Description of the task: Rewrite the data below from its start through the line containing "tap(652, 18)", swapping "Backup Jobs" for "Archive Jobs" and leaving everything else as it is.

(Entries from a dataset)
(begin)
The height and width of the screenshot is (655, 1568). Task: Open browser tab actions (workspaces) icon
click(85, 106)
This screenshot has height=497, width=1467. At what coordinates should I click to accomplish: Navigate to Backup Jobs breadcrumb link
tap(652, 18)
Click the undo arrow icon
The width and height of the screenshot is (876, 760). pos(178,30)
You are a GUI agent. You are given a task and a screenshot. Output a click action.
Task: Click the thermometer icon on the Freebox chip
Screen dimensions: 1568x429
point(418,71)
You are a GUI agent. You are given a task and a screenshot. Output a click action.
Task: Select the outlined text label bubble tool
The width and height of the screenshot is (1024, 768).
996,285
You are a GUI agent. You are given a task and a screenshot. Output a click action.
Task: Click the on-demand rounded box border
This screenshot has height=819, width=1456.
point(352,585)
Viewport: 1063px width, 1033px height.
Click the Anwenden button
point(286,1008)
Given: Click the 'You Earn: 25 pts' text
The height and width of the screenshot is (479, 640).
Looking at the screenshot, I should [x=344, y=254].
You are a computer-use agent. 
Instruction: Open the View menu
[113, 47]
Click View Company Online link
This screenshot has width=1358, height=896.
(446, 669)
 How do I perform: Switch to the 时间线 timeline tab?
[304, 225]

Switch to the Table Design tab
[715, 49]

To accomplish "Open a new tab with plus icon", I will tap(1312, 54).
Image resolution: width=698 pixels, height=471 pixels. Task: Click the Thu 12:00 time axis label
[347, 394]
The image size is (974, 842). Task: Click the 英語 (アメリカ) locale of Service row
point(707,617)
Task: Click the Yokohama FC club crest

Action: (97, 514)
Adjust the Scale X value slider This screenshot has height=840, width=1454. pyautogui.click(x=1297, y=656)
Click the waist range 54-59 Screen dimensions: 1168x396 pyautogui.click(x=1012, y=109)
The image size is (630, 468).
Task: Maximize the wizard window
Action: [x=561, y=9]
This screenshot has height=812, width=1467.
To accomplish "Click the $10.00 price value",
(end)
Answer to this task:
The height and width of the screenshot is (655, 1568). Task: Open browser tab actions (workspaces) icon
click(85, 106)
This screenshot has height=497, width=1467. At what coordinates should I click to accomplish: Navigate to Archive Jobs breadcrumb link
tap(652, 18)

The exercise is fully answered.